All in all, I spent $10k and the site got customers, press, users, but in the end the idea didn't work out
What I learned:
10. Be as Unscalable As Possible
Clients' campaigns weren't always working
Because of the way I set up the product.
I could have found out about this sooner if I manually coded campaigns for each client
I would have also cut down development time by 80%
I would've spent less time, money and effort and I wouldn't have gotten burned out
Sure manually coding campaigns without a database and a user based application would have been hard to manage
But who cares?
Launching fast is key in de-risking your assumptions. Don't plague over features when your core assumptions haven't been de-risked.
If you can use a basic web page hooked up with WuFoo forms for your MVP, then do it.

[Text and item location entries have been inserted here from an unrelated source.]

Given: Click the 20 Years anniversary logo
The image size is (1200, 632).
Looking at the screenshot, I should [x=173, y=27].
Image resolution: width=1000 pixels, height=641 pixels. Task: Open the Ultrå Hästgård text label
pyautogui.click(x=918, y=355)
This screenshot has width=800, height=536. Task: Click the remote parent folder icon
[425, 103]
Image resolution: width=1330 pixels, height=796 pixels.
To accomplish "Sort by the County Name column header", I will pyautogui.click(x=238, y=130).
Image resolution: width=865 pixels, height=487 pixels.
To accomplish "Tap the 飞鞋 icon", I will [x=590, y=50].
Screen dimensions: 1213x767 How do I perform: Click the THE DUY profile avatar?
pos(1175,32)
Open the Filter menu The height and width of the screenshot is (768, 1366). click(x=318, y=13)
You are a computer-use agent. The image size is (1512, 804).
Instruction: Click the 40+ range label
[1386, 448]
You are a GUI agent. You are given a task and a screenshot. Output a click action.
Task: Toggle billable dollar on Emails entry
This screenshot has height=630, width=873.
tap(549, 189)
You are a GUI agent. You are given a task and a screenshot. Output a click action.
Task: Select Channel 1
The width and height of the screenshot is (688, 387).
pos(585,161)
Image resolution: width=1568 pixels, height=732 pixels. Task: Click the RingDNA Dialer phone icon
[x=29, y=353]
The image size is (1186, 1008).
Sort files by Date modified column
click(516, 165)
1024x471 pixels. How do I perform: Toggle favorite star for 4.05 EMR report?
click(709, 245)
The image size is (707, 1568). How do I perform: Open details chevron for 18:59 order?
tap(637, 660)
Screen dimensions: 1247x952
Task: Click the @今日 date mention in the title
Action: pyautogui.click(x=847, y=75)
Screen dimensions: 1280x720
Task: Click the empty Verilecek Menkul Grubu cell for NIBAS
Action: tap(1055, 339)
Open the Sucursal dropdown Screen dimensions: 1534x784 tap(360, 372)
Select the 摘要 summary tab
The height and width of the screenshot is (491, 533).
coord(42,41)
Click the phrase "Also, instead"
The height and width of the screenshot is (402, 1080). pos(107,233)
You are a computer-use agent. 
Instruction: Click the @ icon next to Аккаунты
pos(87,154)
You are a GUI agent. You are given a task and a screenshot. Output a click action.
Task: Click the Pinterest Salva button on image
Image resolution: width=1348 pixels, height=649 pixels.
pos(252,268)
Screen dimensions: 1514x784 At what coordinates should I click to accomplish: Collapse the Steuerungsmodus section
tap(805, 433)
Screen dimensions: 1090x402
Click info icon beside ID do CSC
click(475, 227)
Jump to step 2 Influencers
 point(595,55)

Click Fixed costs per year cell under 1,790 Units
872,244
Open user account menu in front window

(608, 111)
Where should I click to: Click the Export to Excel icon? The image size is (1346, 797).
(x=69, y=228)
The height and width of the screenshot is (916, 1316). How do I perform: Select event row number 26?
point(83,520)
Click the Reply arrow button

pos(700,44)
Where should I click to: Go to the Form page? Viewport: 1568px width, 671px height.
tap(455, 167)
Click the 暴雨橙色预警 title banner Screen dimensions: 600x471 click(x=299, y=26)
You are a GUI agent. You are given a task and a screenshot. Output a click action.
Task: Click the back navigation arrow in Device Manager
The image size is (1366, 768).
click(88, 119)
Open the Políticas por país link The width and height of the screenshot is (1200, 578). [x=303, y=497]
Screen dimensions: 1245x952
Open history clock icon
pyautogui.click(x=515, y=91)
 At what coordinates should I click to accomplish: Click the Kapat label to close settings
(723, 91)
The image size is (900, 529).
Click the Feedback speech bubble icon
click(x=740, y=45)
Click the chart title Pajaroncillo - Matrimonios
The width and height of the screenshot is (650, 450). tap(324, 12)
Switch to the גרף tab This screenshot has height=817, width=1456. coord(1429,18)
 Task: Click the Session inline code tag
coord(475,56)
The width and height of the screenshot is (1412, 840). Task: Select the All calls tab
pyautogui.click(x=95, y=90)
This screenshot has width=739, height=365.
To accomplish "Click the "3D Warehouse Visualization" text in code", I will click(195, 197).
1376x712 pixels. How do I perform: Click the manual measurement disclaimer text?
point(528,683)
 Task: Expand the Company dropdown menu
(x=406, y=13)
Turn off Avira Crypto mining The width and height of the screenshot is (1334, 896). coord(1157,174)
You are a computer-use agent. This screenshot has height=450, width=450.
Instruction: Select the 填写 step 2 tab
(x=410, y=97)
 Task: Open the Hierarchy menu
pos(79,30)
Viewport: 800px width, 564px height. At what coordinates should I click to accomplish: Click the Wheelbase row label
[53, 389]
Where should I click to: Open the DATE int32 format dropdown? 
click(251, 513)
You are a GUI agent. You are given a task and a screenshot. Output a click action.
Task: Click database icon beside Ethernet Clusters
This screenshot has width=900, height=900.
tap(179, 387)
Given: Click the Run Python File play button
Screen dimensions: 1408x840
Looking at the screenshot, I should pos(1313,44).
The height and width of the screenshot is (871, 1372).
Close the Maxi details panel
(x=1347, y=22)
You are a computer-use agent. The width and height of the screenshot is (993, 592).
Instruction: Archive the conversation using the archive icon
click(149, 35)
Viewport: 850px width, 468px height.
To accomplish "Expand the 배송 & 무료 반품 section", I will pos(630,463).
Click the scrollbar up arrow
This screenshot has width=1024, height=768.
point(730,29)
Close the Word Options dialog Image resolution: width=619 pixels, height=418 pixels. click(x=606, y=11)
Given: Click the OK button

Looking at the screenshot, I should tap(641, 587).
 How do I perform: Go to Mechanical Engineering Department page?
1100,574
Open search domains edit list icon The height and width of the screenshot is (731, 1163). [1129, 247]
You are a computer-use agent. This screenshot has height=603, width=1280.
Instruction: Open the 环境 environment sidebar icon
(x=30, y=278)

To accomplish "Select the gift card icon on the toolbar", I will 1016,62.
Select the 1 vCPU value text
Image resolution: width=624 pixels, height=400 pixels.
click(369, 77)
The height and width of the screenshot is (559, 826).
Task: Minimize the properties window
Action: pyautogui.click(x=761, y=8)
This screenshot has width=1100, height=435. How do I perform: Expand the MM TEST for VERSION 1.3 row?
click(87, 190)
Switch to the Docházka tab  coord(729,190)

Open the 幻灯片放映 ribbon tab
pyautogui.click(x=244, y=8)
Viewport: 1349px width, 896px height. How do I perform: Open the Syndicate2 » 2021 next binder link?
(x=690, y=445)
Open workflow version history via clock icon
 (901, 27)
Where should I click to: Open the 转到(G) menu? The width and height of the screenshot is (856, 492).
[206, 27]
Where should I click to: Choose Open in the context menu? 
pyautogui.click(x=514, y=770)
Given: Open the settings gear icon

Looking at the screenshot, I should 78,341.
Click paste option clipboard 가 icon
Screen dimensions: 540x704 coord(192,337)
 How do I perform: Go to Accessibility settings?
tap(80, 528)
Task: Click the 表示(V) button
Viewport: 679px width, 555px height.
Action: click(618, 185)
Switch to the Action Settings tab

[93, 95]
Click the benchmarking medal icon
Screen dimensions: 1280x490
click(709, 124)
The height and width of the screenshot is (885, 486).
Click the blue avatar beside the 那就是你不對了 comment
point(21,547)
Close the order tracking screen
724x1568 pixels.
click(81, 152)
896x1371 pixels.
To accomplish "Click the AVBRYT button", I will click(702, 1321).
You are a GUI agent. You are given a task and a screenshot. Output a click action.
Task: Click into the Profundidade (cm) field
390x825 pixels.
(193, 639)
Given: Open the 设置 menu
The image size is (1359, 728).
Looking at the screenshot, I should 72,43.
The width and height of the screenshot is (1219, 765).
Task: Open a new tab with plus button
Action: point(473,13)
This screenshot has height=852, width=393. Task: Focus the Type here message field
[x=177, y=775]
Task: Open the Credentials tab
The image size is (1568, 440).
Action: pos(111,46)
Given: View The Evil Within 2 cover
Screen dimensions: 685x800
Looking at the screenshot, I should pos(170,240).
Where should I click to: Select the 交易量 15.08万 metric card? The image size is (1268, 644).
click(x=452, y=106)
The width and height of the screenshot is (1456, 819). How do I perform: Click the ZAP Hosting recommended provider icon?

11. Just because you can kind of afford to build out your idea, doesn't mean you should pay for it.
Because chances are you're going to have to pivot your Company.
And when you've used up a lot of your money, you're not going to be willing to put more toward it.
It's best to do it yourself first even though it's not going to be amazing, and when you know your idea works - that's when you spend money. It sounds like a no brainer, and I wish it was back when I started this venture.